[Directions for this task]:
In the stock market recap below, what was the Chicago PMI reading for February?

[Selected passage]:
*** Begin section ***
Traders received an extra day this year but could do little with it.  After opening near unchanged, it looked like buyers were taking charge again through 2 PM as there was a nice intraday rally – but a slew of selling in the last 2 hours led to moderate losses.  The S&P 500 dropped 0.81% and the NASDAQ 0.71%.  And with that, the major indexes have their first 3 month losing streak since 2011.  The S&P 500 fell 0.4% while the NASDAQ dropped 1.2% in the month – that is probably surprising to many considering the rally the past few weeks but it shows how awful the first part of the month was.

The drumbeat of “meh” economic news continues:  Chicago PMI came in at 47.6 in February, missing expectations and dropping from 55.6 in January.  Any reading below 50 signals contraction.  Pending home sales fell 2.5% in January, versus expectations for a slight gain.   We get a lot of important data later this week with ISM Manufacturing and ISM Non-Manufacturing, and the monthly employment data Friday.
*** End section ***
[Data listing]:
*** Begin section ***
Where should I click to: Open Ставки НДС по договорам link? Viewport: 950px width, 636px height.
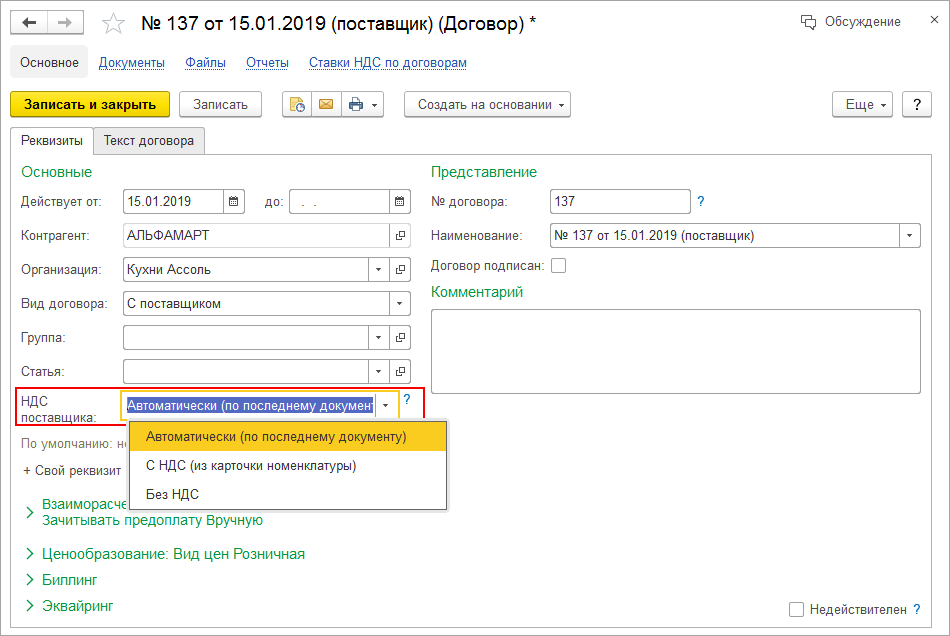click(387, 62)
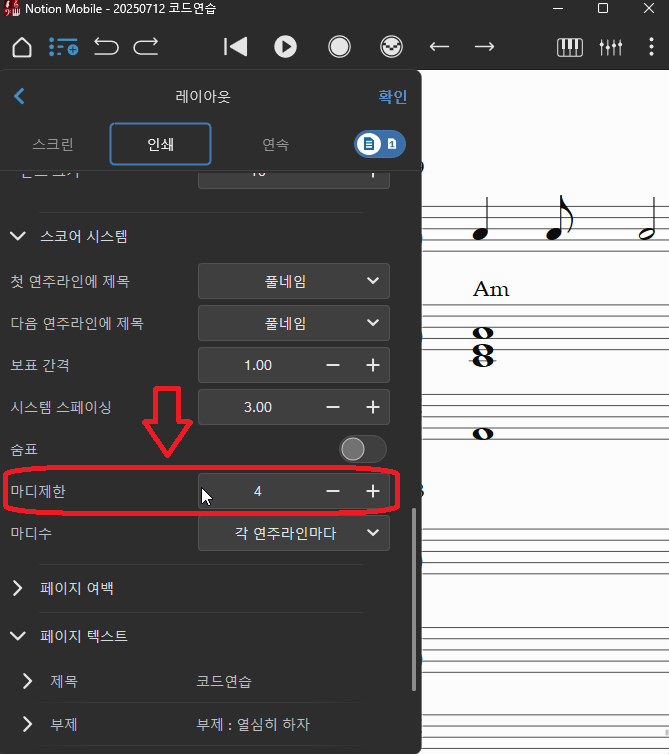Image resolution: width=669 pixels, height=754 pixels.
Task: Open the virtual piano keyboard
Action: click(570, 47)
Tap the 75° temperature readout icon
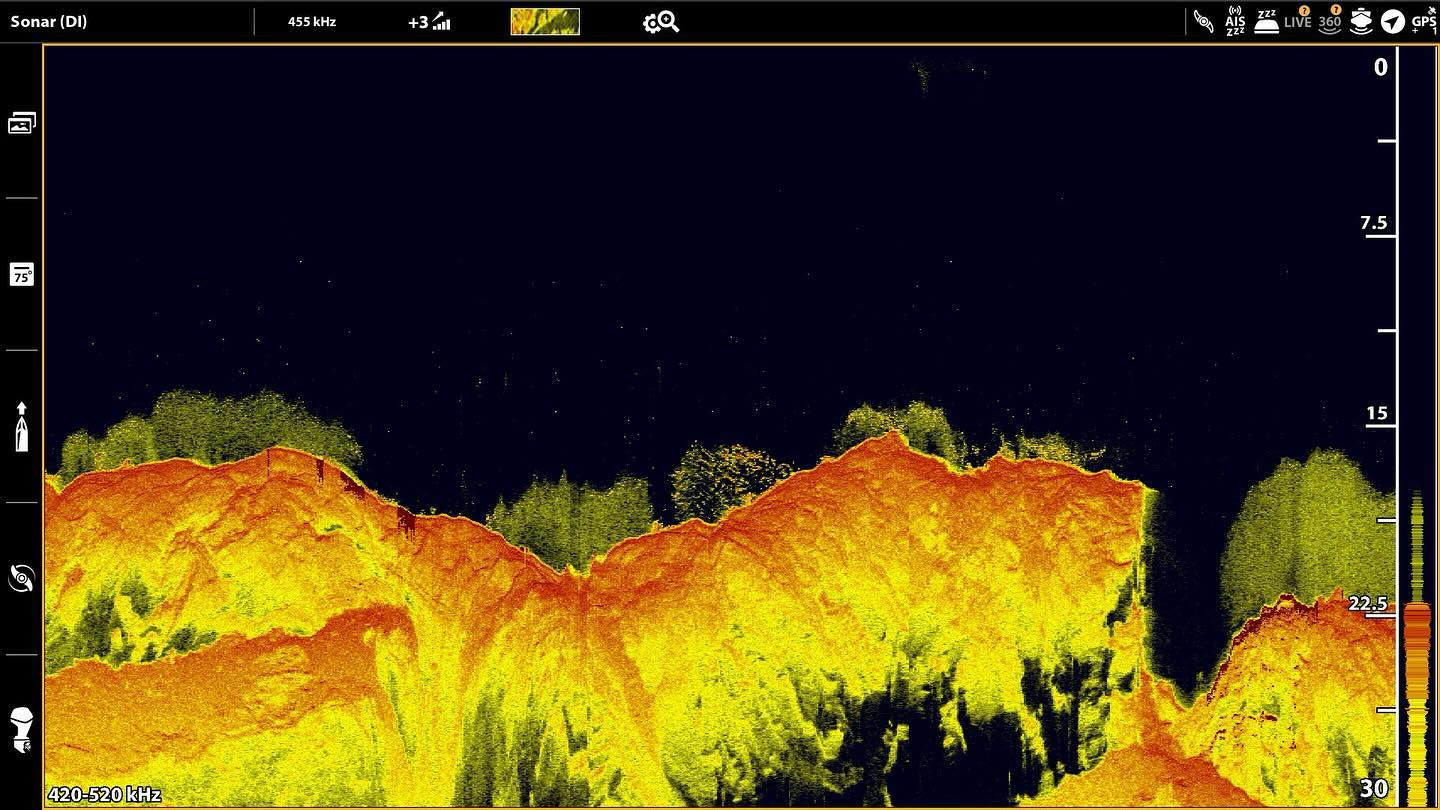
*** End section ***
[Response for this exercise]:
47.6